L’Italia ha scoperto nel maggio del 2017 la cannabis “light”. Oggi la producono 250 aziende e il prossimo autunno, con il nuovo raccolto, ce ne saranno 800 in più. Gli ettari coltivati saliranno probabilmente a 5.000 e il dato sul giro d’affari, basato su una stima di 44 milioni per il 2017, appare già vecchio e troppo basso. Nel nostro Paese ci sono 500 “growshop” specializzati che la commercializzano ma la cannabis “light” è disponibile anche in tabaccherie, erboristerie e parafarmacie. Sbarcherà pure nelle edicole, visto che la rivista “The Botanist” allegherà un grammo al prossimo numero in 20 città italiane (tra le altre Palermo, Napoli, Brescia, Parma, Milano, Bologna, Torino, Udine).
A inventarsi il prodotto è stata la società Easyjoint di Parma, che lo ha presentato l’anno scorso alla fiera “Indica sativa trade” di Casalecchio di Reno (Bologna).
Dopo avere per anni venduto semi e sistemi per la coltivazione, i soci, Luca Marola e Leonardo Brunzini, hanno avuto l’intuizione. All’inizio in magazzino aveva 30 chili di prodotto, oggi si stima che in Italia ne siano state lavorate 25 tonnellate. La svolta è arrivata grazie alla legge quadro sulla canapa, in vigore dal gennaio 2017. Ha semplificato le regole per la coltivazione di questa pianta per la produzione di tessuti, cosmetici, alimenti, bioplastiche. I fiori non erano citati e quindi inizialmente gli agricoltori li buttavano. Easyjoint ha chiesto di comprarli per poi commercializzarli. I tipi di canapa utilizzati in questo campo sono a basso contenuto di thc (tetraidrocannabinolo), cioè la sostanza psicotropa della marijuana. Il principio attivo rappresenta infatti lo 0,2% del peso e per la legge ci si trova di fronte a una droga quando il dato supera lo 0,6% (e nelle piazze gli spacciatori vendono marijuana con il 10 o anche il 30% di thc).

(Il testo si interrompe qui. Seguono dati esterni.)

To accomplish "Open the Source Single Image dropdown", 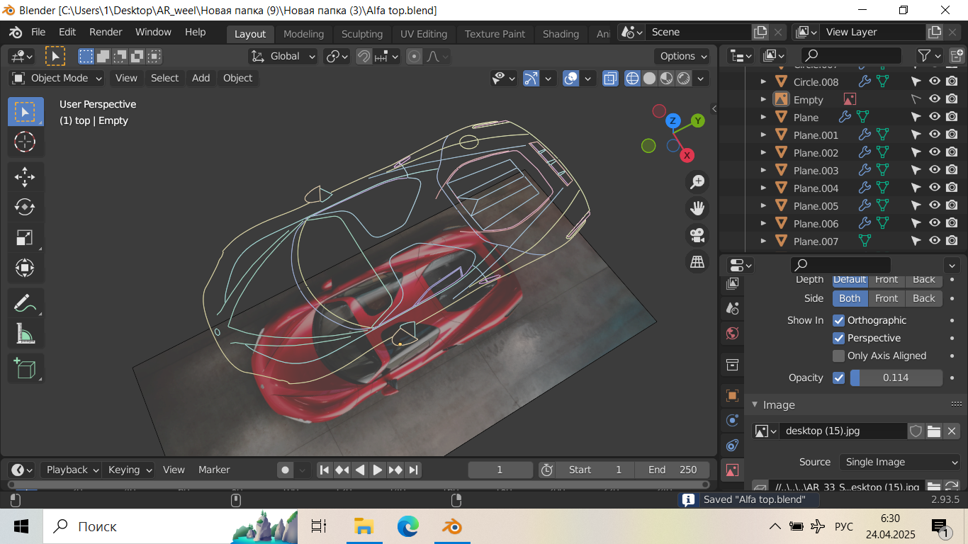I will [x=900, y=462].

Nella cannabis “light” c’è però un’altra sostanza, non considerata dalla legge uno stupefacente, cioè il cannabidiolo (cbd). È questo principio attivo dagli effetti rilassanti ad aver decretato il successo della “maria” che non sballa. «Al limite i danni alla salute li può provocare la combustione — dice Roberta Pacifici, responsabile dell’osservatorio droge dell’Istituto superiore di sanità — ma gli effetti stupefacenti non ci sono assolutamente. Però preoccupa un po’ il cbd. In alcuni campioni sequestrati ai negozi ne abbiamo trovato il 40%. È un rilassante, bisogna ad esempio fare attenzione a mettersi alla guida dopo averlo assunto».
Easyjoint e le tante aziende ora sul mercato di solito non indicano la combustione come sistema di consumo, anche se molti fumano la marijuana che non sballa con il tabacco, preparandosi una simil-canna.
Altri la assumono con tisane e decotti, oppure usando vaporizzatori che funzionano come le sigarette elettroniche. I clienti tipici spesso vengono dalla marijuana illegale, che magari assumevano saltuariamente.
Sono passati alla “light” e chi la produce sta preparando una “doc” tutta per loro.